芳生说
在北京住了将近一年,不知不觉便把中国大城市里便利的防疫设施当作理所当然。
距离住家五分钟的车程内有至少三个核酸检测站,到现场只要扫码预约,支付35元(人民币,下同,7新元),不到五分钟就能完成检测,结果六小时内自动上载到北京健康宝。
本月初,我正好在中国新一轮疫情暴发初期走访苏北农村,和当地农民聊天时赫然发现,农村地区防疫的便利程度和城市相差甚远,提供核酸检测服务的医院距离我所在的农村车程约半小时,检测隔天还得倒回医院领取纸质核酸报告;过程更费时费力,价格却比北京贵5元。
2020年冠病疫情暴发以来,农村一直被视为中国防疫的薄弱环节。今年新一轮疫情暴发后,中国农业部便发布通知,要求各级农业农村部门“落细落实防控措施,强化群防群控”。
在此次苏北之行,农村的防疫措施明显比城市更严格。徐州是此次苏北行的其中一站,进入徐州时,当地没有病例,但毗邻的安徽省宿州前一天出现一例无症状感染者,邻省山东的确诊病例超过100例。
徐州大部分农村迅速进入半封锁状态,农村入口设置了检查站,省外人员必须出示48小时内的核酸检测报告,否则一律劝返。
相较下,徐州市区里感受不到疫情的紧张氛围,市里一切如常,只要行程码正常,出入便不受限制。
徐州农村高度紧绷的防疫状态似乎和当地零病例的疫情数字不成正比,但其背后反映了农村面对的严峻防疫挑战。
去年1月,河北石家庄延烧一个多月的疫情曝露出农村防疫的困境。中国国家卫生健康委员会当时总结了农村疫情的痛点,即医疗卫生条件和医疗机构能力比城市薄弱,一旦发生疫情,蔓延的风险可能更大。
不少舆论认为,中国的防疫路线正从“清零”转向“精准防控”,但精准防控的底气来自人流和流调的可控性。在城市里,居民集中住在高楼和小区,出入商场和工作场所都有扫码记录。一旦出现疫情,便可在数小时内追踪密接者,并迅速对病患的小区实施封控措施。

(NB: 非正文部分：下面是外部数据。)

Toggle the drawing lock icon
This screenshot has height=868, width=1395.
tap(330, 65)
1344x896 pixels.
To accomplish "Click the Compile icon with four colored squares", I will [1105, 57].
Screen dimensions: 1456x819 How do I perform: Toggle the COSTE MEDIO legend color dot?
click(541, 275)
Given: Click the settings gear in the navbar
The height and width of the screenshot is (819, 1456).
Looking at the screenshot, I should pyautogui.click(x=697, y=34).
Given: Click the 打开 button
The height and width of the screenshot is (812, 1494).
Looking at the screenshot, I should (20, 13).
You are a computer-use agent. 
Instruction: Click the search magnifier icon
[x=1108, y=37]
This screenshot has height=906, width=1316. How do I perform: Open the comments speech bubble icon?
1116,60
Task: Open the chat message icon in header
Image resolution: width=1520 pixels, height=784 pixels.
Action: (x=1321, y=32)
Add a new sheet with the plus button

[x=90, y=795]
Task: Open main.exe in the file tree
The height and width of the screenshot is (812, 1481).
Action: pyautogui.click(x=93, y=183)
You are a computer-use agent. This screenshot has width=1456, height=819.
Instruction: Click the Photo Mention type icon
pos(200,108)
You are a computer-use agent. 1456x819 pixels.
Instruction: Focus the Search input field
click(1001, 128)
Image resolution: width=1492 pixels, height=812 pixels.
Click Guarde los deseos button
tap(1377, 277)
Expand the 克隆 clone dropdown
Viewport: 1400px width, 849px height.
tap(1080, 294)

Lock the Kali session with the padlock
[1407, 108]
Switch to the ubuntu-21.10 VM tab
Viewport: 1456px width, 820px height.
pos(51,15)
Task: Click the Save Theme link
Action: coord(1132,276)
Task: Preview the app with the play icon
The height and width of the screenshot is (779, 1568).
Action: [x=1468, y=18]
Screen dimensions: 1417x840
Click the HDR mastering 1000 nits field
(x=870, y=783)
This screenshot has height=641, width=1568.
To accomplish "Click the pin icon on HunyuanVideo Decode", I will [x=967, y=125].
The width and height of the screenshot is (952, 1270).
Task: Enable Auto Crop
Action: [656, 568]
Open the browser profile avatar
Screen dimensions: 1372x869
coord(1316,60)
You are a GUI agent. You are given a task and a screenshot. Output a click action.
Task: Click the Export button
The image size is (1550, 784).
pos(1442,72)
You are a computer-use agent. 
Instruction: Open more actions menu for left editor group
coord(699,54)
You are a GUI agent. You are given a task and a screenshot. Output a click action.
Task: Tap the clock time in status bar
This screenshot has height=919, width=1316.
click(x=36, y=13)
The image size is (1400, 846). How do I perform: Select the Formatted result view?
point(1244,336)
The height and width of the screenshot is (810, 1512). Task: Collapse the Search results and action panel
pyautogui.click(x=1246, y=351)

中国农村人口密度较低,人口分布松散,人流管控难度较大,医疗设施较远,一些村民防疫意识较弱,较少人会主动就医和通报病例,也更容易出现瞒报的情况;一旦疫情传入农村,后续流调溯源和封控的难度将远大于城市地区。
对农村而言,“先封再说”比“传入再查”简单许多;面对这样的现实条件,农村预计较难跟上城市“精准防控”的转型步伐。
世界银行去年警告,冠病疫情很可能导致各国贫困率上升,并加剧不平等问题。目前为止,中国城乡之间的居民收入差距仍维持缩小的势头,2020年的城乡居民人均可支配收入比与2019年相比下降0.08。
中国过去两年来是疫后经济复苏的“优等生”,但疫情加剧不平等的风险持续存在,这个问题也受到官方关注。
中共总书记习近平2020年4月已指明要“做好对因疫致贫返贫人口的帮扶”。今年的中共中央一号文件也把“不发生规模性返贫”列为其中一项重点,并强调要针对发现的因灾因病因疫等苗头性问题,及时落实社会救助、医疗保险等帮扶措施。
中国城乡之间防疫松紧度不平等的苗头已显现,若情况持续,对村民的生活和收入可能有更长远的影响。
原本作为乡村振兴主力军的旅游业,已经感受到高压防疫带来的阵痛。国际农业发展基金去年发布的一项研究报告显示,中国农村旅游业和餐馆的收入2020年下跌大约三成。澎湃新闻昨天也报道,安徽黄山的导游为了寻找新的出路,当起了采茶工。
此次行程中,我途经苏北一带的农村旅游景点时,发现不少店铺已经人去楼空。原本设在景区外的小卖部冰箱里还存着去年夏季卖不完的冰淇凌,架子上只剩下零星散乱的商品,看似已经好几个月没有补货。
当地一名景点业者透露,在疫情暴发后,旅客大多留在城市里游玩,到农村景点的散客很少,只有一些单位偶尔会组织职员团到当地旅游。
中国仍在探索属于自己的防疫转型之路,城乡防疫条件的差异是这条路上必须跨过的一道坎;如何确保农村在防疫转型过程中不掉队,将是中国必须谨慎解决的一道复杂习题。